Linux and Mac are easy - in a terminal window, cd to the Obsidian vault
and run find . -name \*.md -exec cat {} >> bulk.txt \;
I really need to learn more things like Powershell. I'm stuck in a bash
world.
Dr Andus
12/1/2025 2:09 pm
I realise now why I got this impression. I confused Gemini sign-up with the NotebookLM sign-up process.
It's the Gemini terms that seemed too invasive to me. I just tried to sign up again and was confronted with this:
"What activity is collected
Google collects your chats and what you share with Gemini (like files, videos, screens and photos). It also collects transcripts and recordings of your Gemini Live interactions, your feedback, info from websites that you visit with Gemini, product usage and location info (including your device's general location, IP address or Home or Work addresses in your Google Account)."
And you either accept this or you can't use Gemini. This is what seemed way too invasive to me.
satis wrote:
It's the Gemini terms that seemed too invasive to me. I just tried to sign up again and was confronted with this:
"What activity is collected
Google collects your chats and what you share with Gemini (like files, videos, screens and photos). It also collects transcripts and recordings of your Gemini Live interactions, your feedback, info from websites that you visit with Gemini, product usage and location info (including your device's general location, IP address or Home or Work addresses in your Google Account)."
And you either accept this or you can't use Gemini. This is what seemed way too invasive to me.
satis wrote:
Dr Andus wrote:
>every time I tried to sign up and have read through their privacy
>policy during sign-up, it seemed to me that they were asking me to
allow
>them complete and absolute access to all my data and everything that
I'm
>doing
I don't think that's accurate.
NotebookLM does not use user data to train its AI models. Google baldly
states, "NotebookLM does not use your personal data, including your
source uploads, queries, and the responses from the model for training."
satis
12/1/2025 9:13 pm
Google offers a setting called “Keep Activity” and turning it off prevents new chats from being stored long-term and excludes them from model-training and human review.
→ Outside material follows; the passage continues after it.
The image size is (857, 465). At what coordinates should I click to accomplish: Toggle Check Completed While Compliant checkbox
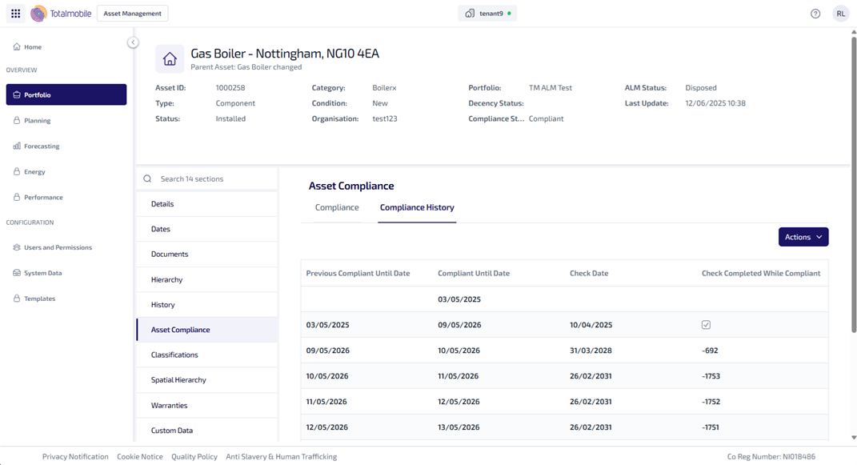(706, 325)
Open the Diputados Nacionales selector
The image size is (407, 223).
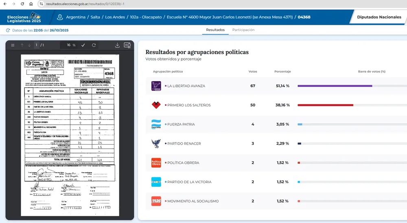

You can also remove precise-location permissions in your device settings; in that case Gemini receives only coarse/general IP-based location info.
I keep location services disabled for nearly all my apps in iOS, and the only effect is that an app will request one-time access when it actually needs it (if I allow it to ask in per-app settings) such as the Starbucks app asking for location so I can select a pickup store.
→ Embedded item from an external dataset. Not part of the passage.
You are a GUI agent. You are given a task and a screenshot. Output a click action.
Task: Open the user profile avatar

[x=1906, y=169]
You further reduce data exposure by leaving connected-app integrations disabled and not using features like “Gemini in Chrome,” which tend to funnel browsing information into the service.
With business/enterprise/government Gemini accounts (eg Google Workspace) conversations remain within the organization and data is not used for external model-training by google... but retention and deletion follow the organization’s administrative policies.
Most competing large-language-model services like ChatGPT and Claude have data-privacy provisions that are broadly similar to those of Gemini in that they collect user inputs, metadata, and (depending on settings) may use user data for model training, with opt-outs in (occasionally obscure) settings.
I keep location services disabled for nearly all my apps in iOS, and the only effect is that an app will request one-time access when it actually needs it (if I allow it to ask in per-app settings) such as the Starbucks app asking for location so I can select a pickup store.
You further reduce data exposure by leaving connected-app integrations disabled and not using features like “Gemini in Chrome,” which tend to funnel browsing information into the service.
With business/enterprise/government Gemini accounts (eg Google Workspace) conversations remain within the organization and data is not used for external model-training by google... but retention and deletion follow the organization’s administrative policies.
Most competing large-language-model services like ChatGPT and Claude have data-privacy provisions that are broadly similar to those of Gemini in that they collect user inputs, metadata, and (depending on settings) may use user data for model training, with opt-outs in (occasionally obscure) settings.